The fund was to release preliminary data Wednesday showing that
87 officers died in the line of duty between Jan. 1 and June 30.
That's up sharply from 61 officers killed during the first six
months of last year.
The 2010 deaths were spread across 36 states and Puerto Rico,
with California, Texas and Florida showing the most fatalities.
Other states on the list included Maryland, where a state trooper
was fatally shot June 11, and Virginia. Five officers working for
federal agencies also died in various states.

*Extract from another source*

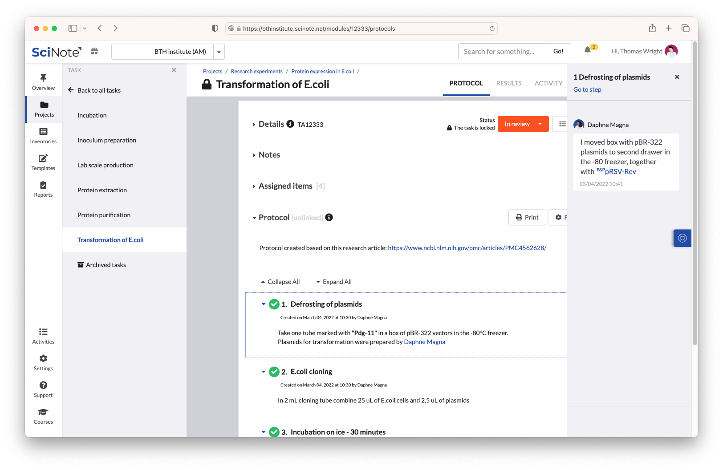Viewport: 723px width, 470px height.
Task: Click the gift icon next to SciNote logo
Action: (94, 51)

Firearm and traffic deaths jumped in the last six months,
compared with the same period in 2009.
Last year, overall officer fatalities had reached their lowest
level in five decades.
"We were hoping to see those numbers continue to go down,"
said Kevin P. Morison, a fund spokesman. "It points to the dangers
officers continue to face."
Almost half the deaths came from car and motorcycle crashes and
officers being hit outside their vehicles. Five officers who were
struck on the road died during a three-week period last month in
California, Massachusetts and New Jersey.
Of the 31 officers killed by gunfire, six died in "cluster
killings" - three separate shootings that targeted multiple
Eugene O'Donnell, professor of police studies at John Jay
College of Criminal Justice in New York, said the number of officer
fatalities fluctuates from year to year. However, he said he has
noticed an "alarming frequency" of people targeting police.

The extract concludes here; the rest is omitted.